## ASSIGNMENT
Restate word for word the lines of the data below, from the first through the one that has "624x552 pixels.".
*** SOURCE RECORDS ***
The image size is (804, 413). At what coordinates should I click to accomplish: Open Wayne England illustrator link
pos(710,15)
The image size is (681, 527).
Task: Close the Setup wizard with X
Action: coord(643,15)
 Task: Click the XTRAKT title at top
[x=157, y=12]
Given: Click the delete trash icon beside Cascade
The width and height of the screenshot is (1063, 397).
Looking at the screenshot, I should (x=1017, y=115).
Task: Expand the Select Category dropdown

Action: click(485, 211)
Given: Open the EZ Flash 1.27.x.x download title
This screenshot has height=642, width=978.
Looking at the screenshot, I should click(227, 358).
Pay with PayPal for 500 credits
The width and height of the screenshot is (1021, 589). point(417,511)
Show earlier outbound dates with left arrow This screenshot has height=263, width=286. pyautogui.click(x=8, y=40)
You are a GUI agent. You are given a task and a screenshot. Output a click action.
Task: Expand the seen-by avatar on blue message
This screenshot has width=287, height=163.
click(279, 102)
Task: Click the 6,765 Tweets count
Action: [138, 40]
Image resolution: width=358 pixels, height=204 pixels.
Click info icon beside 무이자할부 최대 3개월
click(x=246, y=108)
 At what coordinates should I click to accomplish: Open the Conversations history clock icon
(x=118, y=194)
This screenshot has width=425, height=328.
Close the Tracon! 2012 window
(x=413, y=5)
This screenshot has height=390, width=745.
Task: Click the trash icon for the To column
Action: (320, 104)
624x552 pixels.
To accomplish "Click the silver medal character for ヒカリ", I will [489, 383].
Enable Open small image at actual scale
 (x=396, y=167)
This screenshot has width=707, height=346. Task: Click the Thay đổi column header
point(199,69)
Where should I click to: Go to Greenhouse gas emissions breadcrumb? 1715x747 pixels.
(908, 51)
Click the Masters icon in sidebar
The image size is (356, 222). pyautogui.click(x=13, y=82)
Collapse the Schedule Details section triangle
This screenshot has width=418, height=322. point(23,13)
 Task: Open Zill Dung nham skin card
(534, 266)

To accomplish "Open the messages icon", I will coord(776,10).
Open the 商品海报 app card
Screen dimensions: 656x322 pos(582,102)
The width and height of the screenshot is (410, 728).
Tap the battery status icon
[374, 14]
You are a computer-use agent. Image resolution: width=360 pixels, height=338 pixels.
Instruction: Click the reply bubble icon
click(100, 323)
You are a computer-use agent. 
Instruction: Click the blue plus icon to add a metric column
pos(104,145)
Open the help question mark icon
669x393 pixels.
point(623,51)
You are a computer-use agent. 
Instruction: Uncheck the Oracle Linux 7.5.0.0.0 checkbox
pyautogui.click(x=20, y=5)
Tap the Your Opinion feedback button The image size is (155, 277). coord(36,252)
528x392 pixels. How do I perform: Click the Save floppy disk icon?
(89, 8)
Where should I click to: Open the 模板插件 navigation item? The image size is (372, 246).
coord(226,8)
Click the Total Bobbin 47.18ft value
*** End of SOURCE RECORDS ***
## WRITTEN SOLUTION
The image size is (804, 413). At what coordinates should I click to accomplish: Open Wayne England illustrator link
pos(710,15)
The image size is (681, 527).
Task: Close the Setup wizard with X
Action: coord(643,15)
 Task: Click the XTRAKT title at top
[x=157, y=12]
Given: Click the delete trash icon beside Cascade
The width and height of the screenshot is (1063, 397).
Looking at the screenshot, I should (x=1017, y=115).
Task: Expand the Select Category dropdown

Action: click(485, 211)
Given: Open the EZ Flash 1.27.x.x download title
This screenshot has height=642, width=978.
Looking at the screenshot, I should click(227, 358).
Pay with PayPal for 500 credits
The width and height of the screenshot is (1021, 589). point(417,511)
Show earlier outbound dates with left arrow This screenshot has height=263, width=286. pyautogui.click(x=8, y=40)
You are a GUI agent. You are given a task and a screenshot. Output a click action.
Task: Expand the seen-by avatar on blue message
This screenshot has width=287, height=163.
click(279, 102)
Task: Click the 6,765 Tweets count
Action: [138, 40]
Image resolution: width=358 pixels, height=204 pixels.
Click info icon beside 무이자할부 최대 3개월
click(x=246, y=108)
 At what coordinates should I click to accomplish: Open the Conversations history clock icon
(x=118, y=194)
This screenshot has width=425, height=328.
Close the Tracon! 2012 window
(x=413, y=5)
This screenshot has height=390, width=745.
Task: Click the trash icon for the To column
Action: (320, 104)
624x552 pixels.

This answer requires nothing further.